Stahl traf auf Stahl, ein grässliches Geräusch das die Luft zerschnitt. Zwei Elbenklingen, geführt von Händen derselben Abstammung. Legolas Augen trafen die seines Vaters, in ihnen eine noch nie dagewesene Enttäuschung. "Cí hen naethathog, oru degithon." Das letzte Licht Thranduils wurde im Keim erstickt. Sein eigenes Kind, das sich gegen ihn richtete. Schweigend senkte er sein Schwert. Er würde sich Legolas nicht in den Weg stellen.
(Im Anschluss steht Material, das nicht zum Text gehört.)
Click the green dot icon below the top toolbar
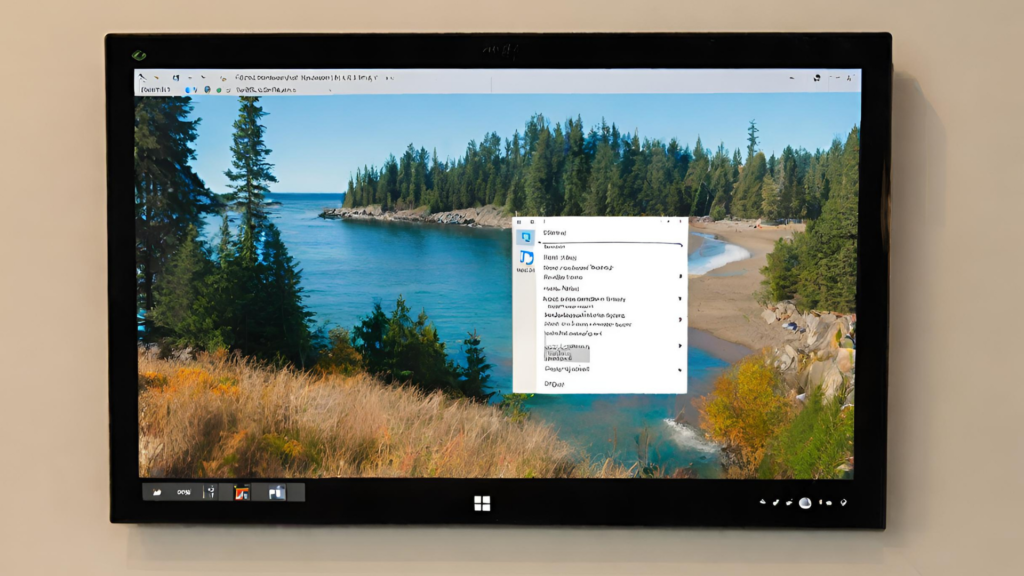 [219, 89]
Wenn das sein Wille war, würde er ihn ziehen lassen. Schweren Hauptes wandte er seinen Blick ab, als Legolas und Tauriel, von der Ruine verschluckt wurden.
Er blickte zurück auf die Reihen seiner Krieger, Brüder und Schwestern, keiner von ihnen verdiente es an diesem Tag hier zu stehen. Gezeichnet von der Schlacht. Er konnte es in ihren Gesichtern lesen, die Furcht, von der keine Seele verschont wurde. Thranduil musste tun was richtig war und den Teil seiner Krieger, die nicht bereits gefallen waren, nach Hause führen. Es schmerzte ihn die Leichname seines Volkes in den Gassen von Thal zu erblicken. Jeder von ihnen hatte etwas gehabt, für das es sich zu leben lohnte. Viele von ihnen mussten Familie gehabt haben, einen Partner oder ein Kind, dass nun auf ewig alleine auf diesem Kontinent wandeln musste. Es war ein grausames Schicksal und er, der große König des Düsterwaldes, hatte sie - töricht wie er war- in ihr Verderben geschickt.
"Diese Edelsteine waren nicht alles, das euch eure Frau hinterliess, mein Freund." Gandalfs Stimme erklang barsch in Thranduils Ohr. Eindringlich, aber dennoch weit weg. Was der Zauberer auch zu sagen hatte, er wollte es nicht hören. Schon gar nicht wenn es um seine Frau ging. Dennoch hielt er inne und horchte. "Sie hat euch einen Sohn hinterlassen. Sagt mir, welches hätte sie euch mehr schätzen lassen?" Der gebrochene König schluckte und blickte mit schmerzverzerrten Gesicht zu dem Grauen auf. Er hatte recht. Legolas war mehr wert, als jeder der abscheulichen Steine an dieser Kette, für die er so viele Tote in Kauf genommen hatte.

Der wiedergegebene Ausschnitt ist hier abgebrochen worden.